Problem description: Please report, as a single number, how many lines in the entries include the string "agent".

Stored data

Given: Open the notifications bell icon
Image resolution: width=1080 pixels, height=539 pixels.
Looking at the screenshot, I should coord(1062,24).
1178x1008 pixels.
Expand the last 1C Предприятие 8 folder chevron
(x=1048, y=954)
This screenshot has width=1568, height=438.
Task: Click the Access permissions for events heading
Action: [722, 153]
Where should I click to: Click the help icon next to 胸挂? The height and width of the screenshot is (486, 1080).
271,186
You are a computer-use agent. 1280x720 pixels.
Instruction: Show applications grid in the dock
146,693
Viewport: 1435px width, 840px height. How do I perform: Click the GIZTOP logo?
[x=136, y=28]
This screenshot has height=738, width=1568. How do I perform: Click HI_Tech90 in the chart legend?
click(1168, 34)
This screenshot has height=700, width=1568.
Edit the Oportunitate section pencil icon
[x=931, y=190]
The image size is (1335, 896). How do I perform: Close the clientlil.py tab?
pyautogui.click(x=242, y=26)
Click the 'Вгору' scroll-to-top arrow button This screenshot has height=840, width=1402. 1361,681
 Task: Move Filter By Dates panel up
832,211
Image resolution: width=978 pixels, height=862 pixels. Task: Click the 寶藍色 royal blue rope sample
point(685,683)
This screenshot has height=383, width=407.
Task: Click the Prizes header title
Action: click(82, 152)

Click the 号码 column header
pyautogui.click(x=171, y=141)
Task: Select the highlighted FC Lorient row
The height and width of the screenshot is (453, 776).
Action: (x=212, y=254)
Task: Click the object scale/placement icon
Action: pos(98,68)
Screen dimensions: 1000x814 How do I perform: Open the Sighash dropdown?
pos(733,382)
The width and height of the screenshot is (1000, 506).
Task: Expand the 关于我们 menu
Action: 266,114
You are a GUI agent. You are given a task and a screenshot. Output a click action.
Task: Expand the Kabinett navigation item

Result of the task: 2